Vanaf 1933 vertrokken de torpedojagers in paren naar Nederlands Oost-Indië en opereerden daar in groep 1, 2 en 3 torpedobootjagers. De overige twee schepen van de Admiralenklasse lagen in onderhoud of vertrokken voor speciale opdrachten terug naar Nederland. In 1934 was Karel W.F.M. Doorman commandant van Hr. Ms. Witte de With en in 1935 voerde hij het bevel over de Evertsen en was tevens commandant van groep 1 torpedobootjagers.
Tijdens de jaren `30 werden ook veel reizen gemaakt voor vlagvertoon.
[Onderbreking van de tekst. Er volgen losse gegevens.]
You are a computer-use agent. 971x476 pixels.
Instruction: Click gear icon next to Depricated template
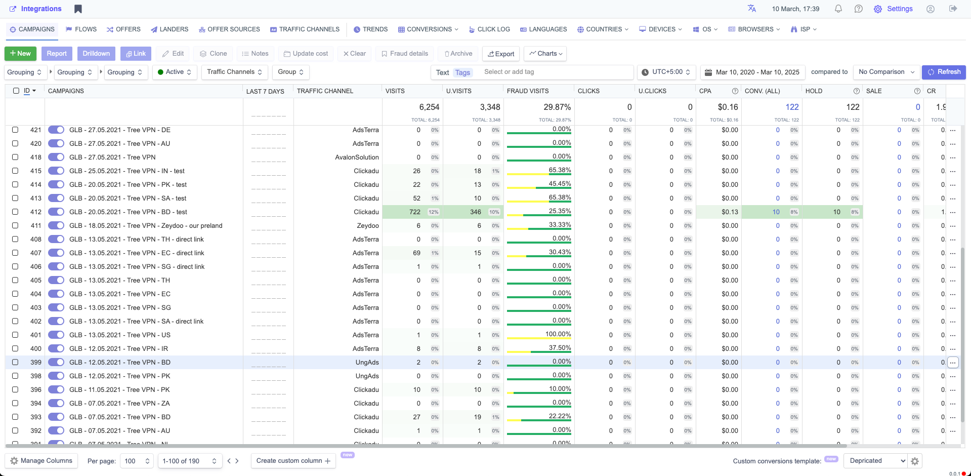915,461
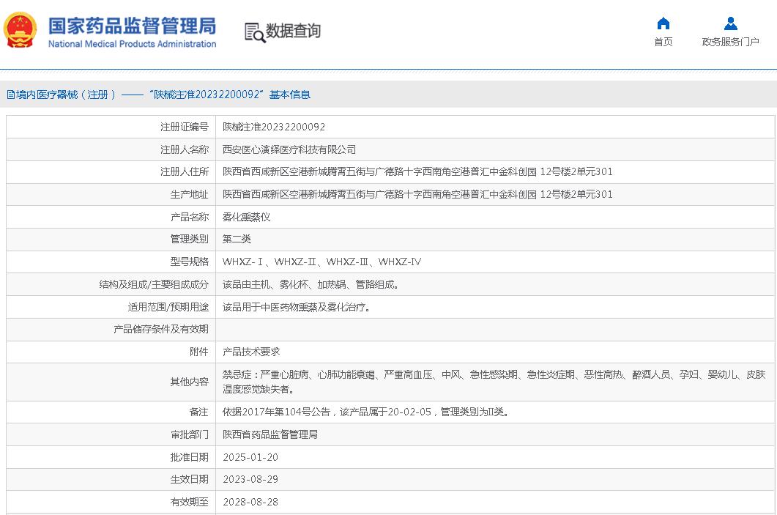This screenshot has height=515, width=777.
Task: Open the 产品技术要求 attachment
Action: coord(250,352)
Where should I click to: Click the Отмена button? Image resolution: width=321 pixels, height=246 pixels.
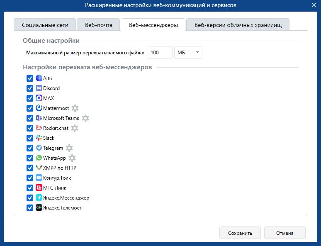285,233
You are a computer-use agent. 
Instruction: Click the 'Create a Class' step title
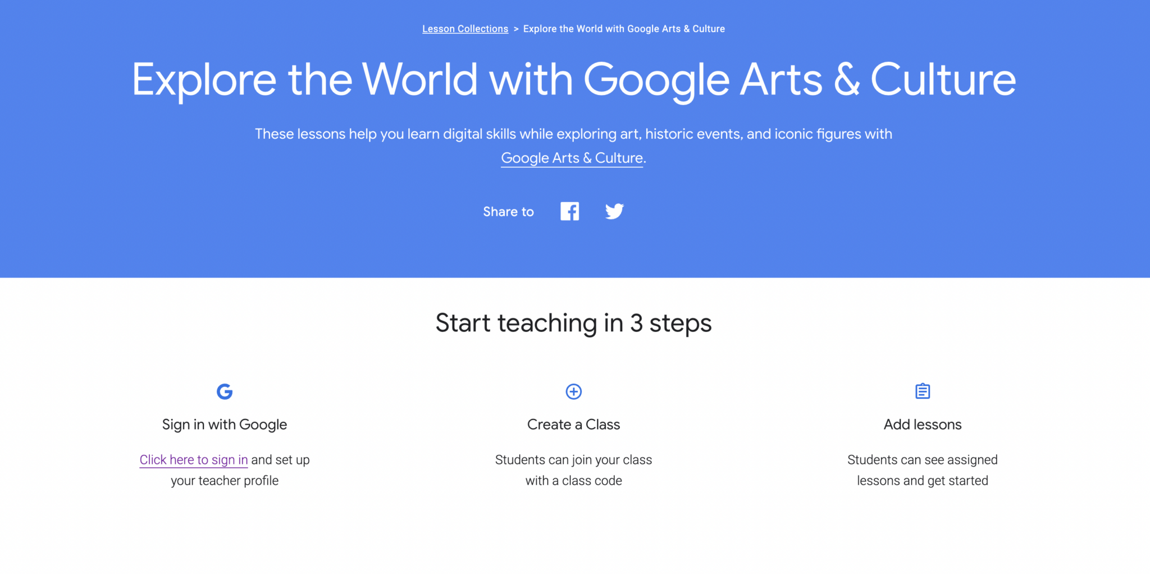coord(573,425)
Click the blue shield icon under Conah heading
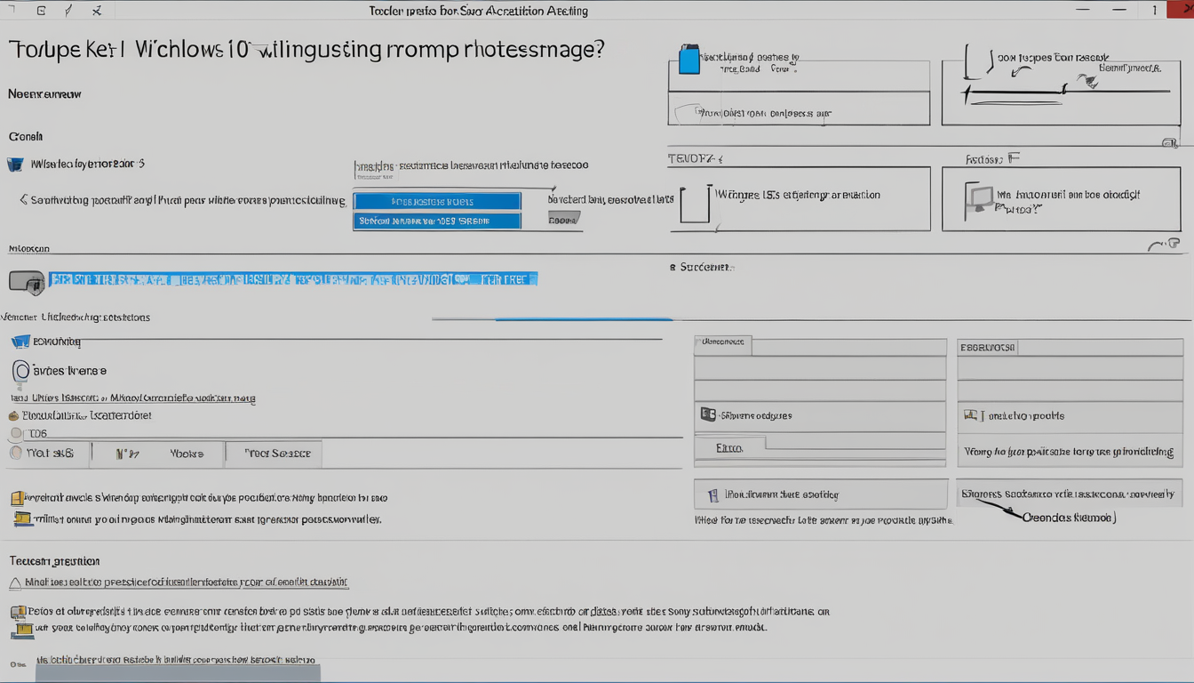Image resolution: width=1194 pixels, height=683 pixels. point(15,165)
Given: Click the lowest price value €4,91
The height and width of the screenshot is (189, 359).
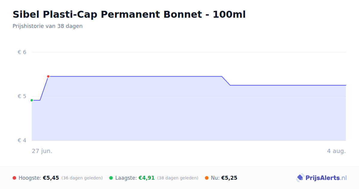Looking at the screenshot, I should pyautogui.click(x=147, y=178).
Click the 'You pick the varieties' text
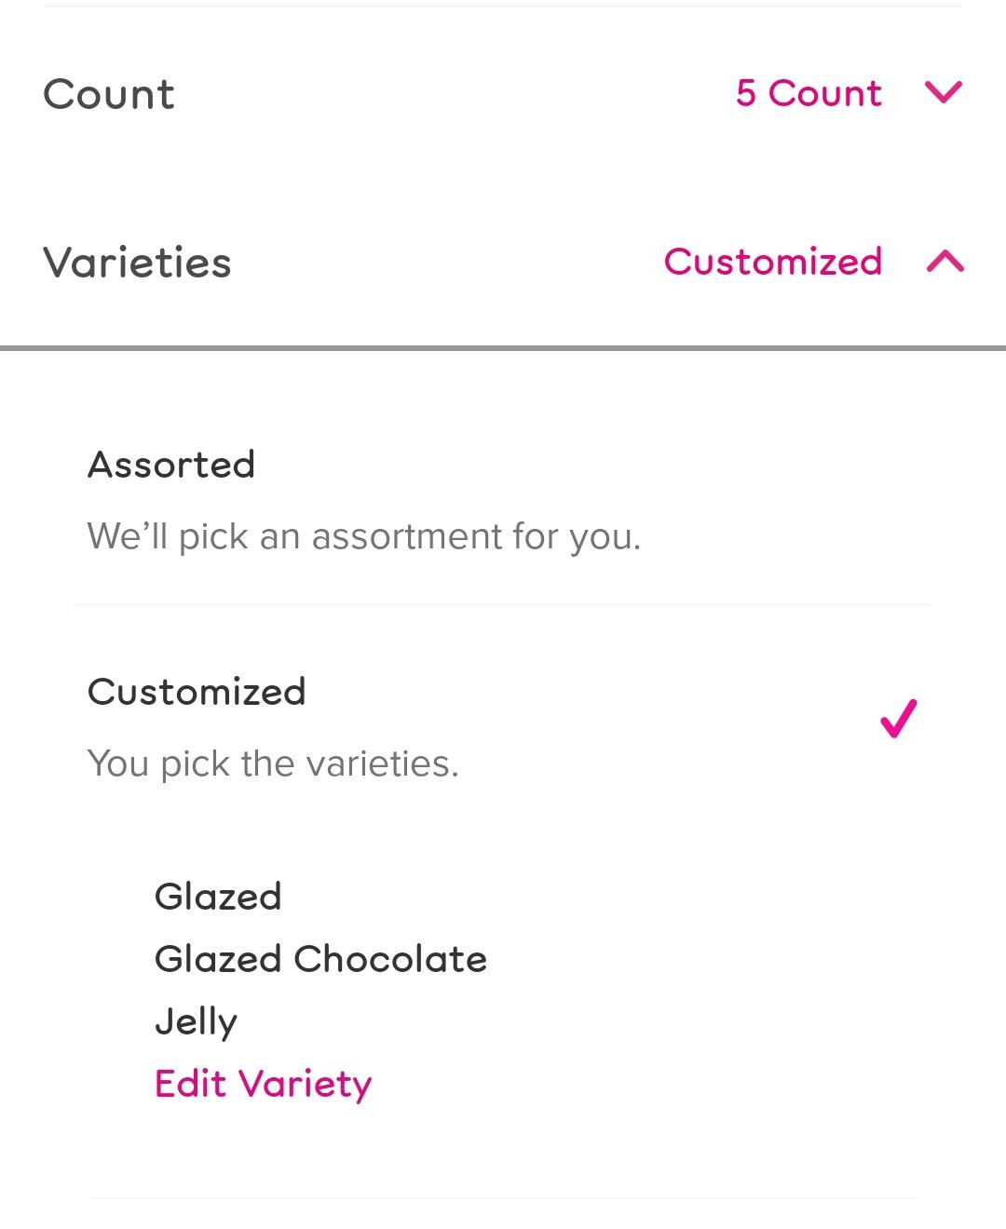1006x1229 pixels. (274, 763)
Meestal bestond een dergelijk eskader uit een kruiser van de Java-klasse begeleid door een groep van twee Admiralenklasse torpedobootjagers.
Toen de Tweede Wereldoorlog uitbrak waren de torpedojagers van de Admiralenklasse eigenlijk al verouderd. Het ontwerp stammend uit begin jaren `20 kon niet vergeleken worden met buitenlandse torpedobootjagers. Vooral de moderne Japanse torpedobootjagers waren veel beter uitgerust. Deze waren over het algemeen groter en zwaarder bewapend en beschikten allemaal over ASDIC (een apparaat dat een elektronisch signaal uitzond en de echo ervan om kon zetten in een geluid, de bekende “ping”). Van de Nederlandse schepen werden alleen Hr. Ms. Van Ghent en Hr. Ms. Witte de With met een dergelijk apparaat uitgerust in het begin van de oorlog.
Vanaf 10 mei 1940 werden de torpedobootjagers in de Oost ingezet als handhavers van de neutraliteit en belast met bewakings- en escorte diensten.
Al tijdens de mobilisatie in Nederland, in 1939 werd besloten een torpedobootjager uit Nederlands Oost-Indië over te laten komen om de verdediging van de Nederlandse zeegaten te versterken. Hr. Ms. Van Galen kwam op 8 mei 1940 aan in Den Helder. Er was wat achterstallig onderhoud maar verder was het schip in redelijke conditie. Het enige echte probleem was dat de 40mm mitrailleurs niet in geëleveerde stand werkten. Dit mankement zou in Den Helder verholpen worden.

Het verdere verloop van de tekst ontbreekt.